For the chimichurri:
- 1 cup fresh flat-leaf parsley, stemmed
- 1/2 cup fresh cilantro
- 3 to 4 cloves garlic, coarsely chopped
- 1 tablespoon fresh or teaspoon dried oregano
- 1 fresh jalapeño, stemmed and seeded, or 1 teaspoon red pepper flakes
- 1/2 cup extra virgin olive oil
- 3 to 4 tablespoons red wine vinegar
- 3 to 4 tablespoons water
- Kosher salt to taste
- Freshly ground black pepper to taste
For the Steak:
- 2 pounds trimmed skirt steak
- More kosher salt and freshly ground black pepper to taste
Make the chimichurri:
Place the parsley, cilantro, garlic, oregano, and the jalapeño or red pepper flakes in a food processor and finely chop, running the machine in short bursts. With the motor running, add the olive oil in a thin stream, followed by 3 tablespoons of the vinegar and 3 tablespoons of water. Taste the chimichurri, adding another tablespoon of vinegar to make it tarter, if desired. If necessary, add another tablespoon of water to thin the chimichurri to a pourable consistency. Season with salt and pepper to taste; it should be highly seasoned. Set aside for up to 2 hours.
Preheat your grill to medium-high. Season the skirt steak on both sides with salt and pepper. Grill for 3 to 5 minutes per side, depending on its thickness (medium-rare is best). Let it rest for 2 to 3 minutes, then thinly slice the meat on a diagonal. Arrange on a platter and serve with the chimichurri sauce.
Yields 4 to 6 servings
The humble potato, a native of South America, takes on a sophisticated persona in this satisfying dish.
- 2 pounds Yukon gold or red potatoes, peeled and cut into 1- to 1 1/2-inch chunks
- 2 medium garlic cloves, peeled and minced
- 1 bay leaf
- 1/2 teaspoon hot red pepper flakes
- 1 1/4 teaspoons merquén or smoked paprika
- Coarse salt (kosher or sea) and freshly ground black pepper
- 1/4 cup extra virgin olive oil
- 1 small Spanish onion, peeled and finely chopped
- 3/4 cup dry white wine, preferably Chilean
- 3/4 cup low-sodium chicken broth
- 1/4 cup lightly packed fresh flat-leaf parsley, chopped
In a medium bowl, toss the potatoes with the garlic, bay leaf, hot red pepper, paprika, 1/4 teaspoon salt, and 1/2 teaspoon black pepper.
In a large saucepan over medium heat, warm the olive oil until shimmering.

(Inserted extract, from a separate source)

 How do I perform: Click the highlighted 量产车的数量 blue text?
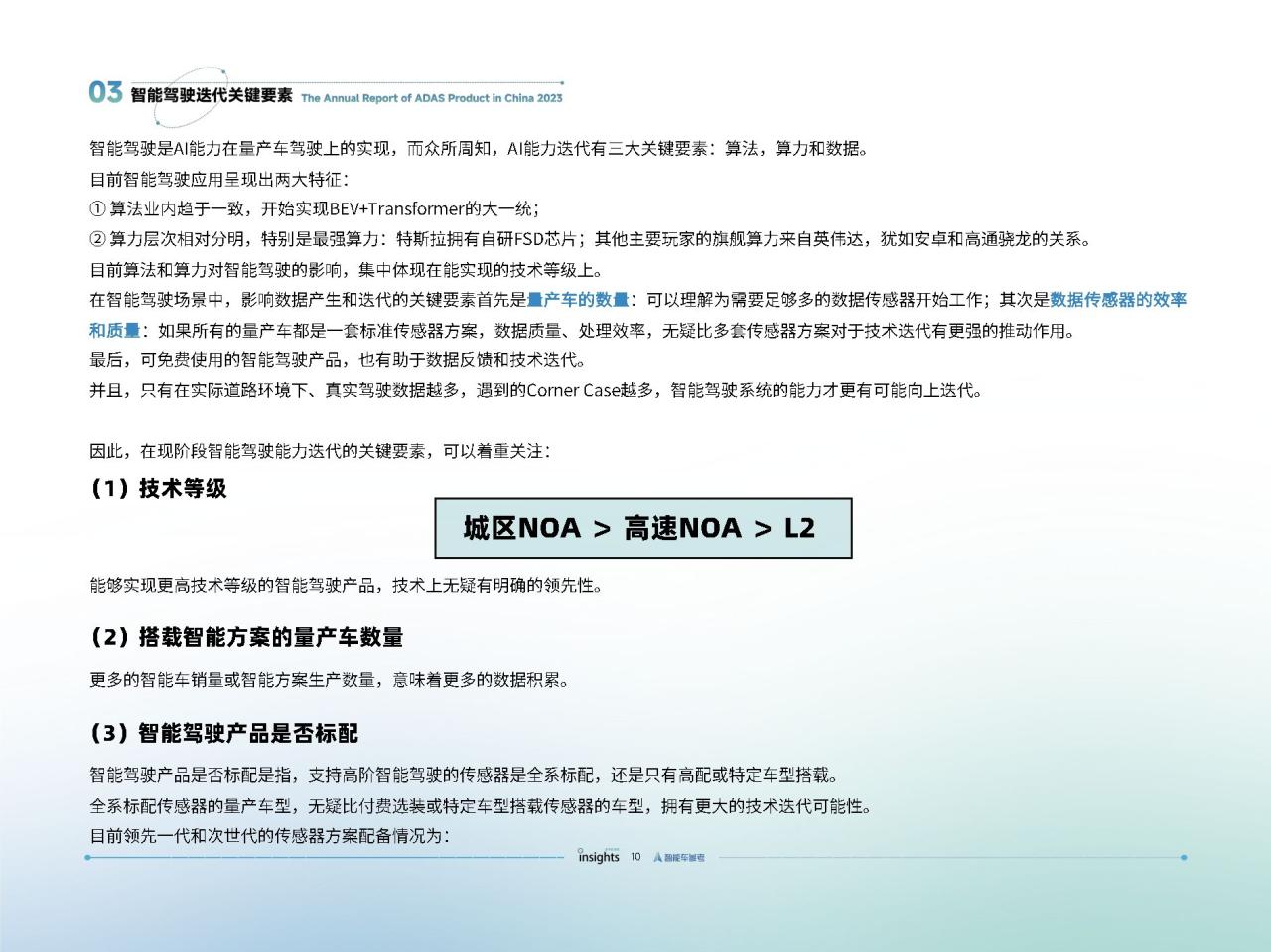pos(578,300)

Add the onion and 1/2 teaspoon of salt, then cook, stirring occasionally, until fully softened, 7 to 10 minutes. Stir in the potato mixture, then add the wine and broth. Bring to a boil over medium-high heat, then cover. Reduce the heat to medium and simmer, stirring occasionally, until a skewer inserted into the potatoes meets no resistance, about 30 minutes.

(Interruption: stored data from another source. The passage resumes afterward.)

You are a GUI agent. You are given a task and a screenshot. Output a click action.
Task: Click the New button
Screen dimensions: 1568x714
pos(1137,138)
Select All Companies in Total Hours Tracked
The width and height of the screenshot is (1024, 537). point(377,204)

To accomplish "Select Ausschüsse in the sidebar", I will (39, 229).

Uncover and continue to cook, now stirring more often and adjusting the heat to maintain a gentle simmer, until the liquid has thickened and lightly coats the potatoes, about 7 minutes. Remove from the heat. Cover and let stand for about 5 minutes. Remove and discard the bay leaf and stir in the parsley. Taste and season with salt and black pepper. Note: Don’t stir the potatoes too vigorously or they’ll break apart and make the sauce gluey. Also, don’t reduce the sauce too far; as the potatoes sit off heat, they’ll continue to absorb the sauce.
Serves 4 — Recipe adapted from 177milkstreet.com
Celery, usually a wan understudy on a platter of crudités or a bit player in soups, takes on a starring role in this refreshing salad. A rather strong-flavored vegetable, it really benefits from a short soak in olive oil and lemon juice.
- Zest and juice of 1 lemon (preferably Meyer) or lime
- 3 tablespoons extra virgin olive oil
- Coarse salt (kosher or sea) and freshly ground black pepper
- 10 medium celery stalks, strings removed, thinly sliced on the diagonal (about 4 cups)
- 2 cups lightly packed fresh flat-leaf parsley leaves, torn if large
- 1 medium head frisée, chicory, or escarole, cored and torn into bite-size pieces
- 1/2 cup hazelnuts or walnuts, toasted and finely chopped
In a large bowl, whisk together the zest and juice as well as the olive oil, then season with salt and pepper. Add the celery and toss, then let the mixture stand for 10 minutes. Add the parsley, frisée, and nuts, then toss again. Season to taste with salt and pepper.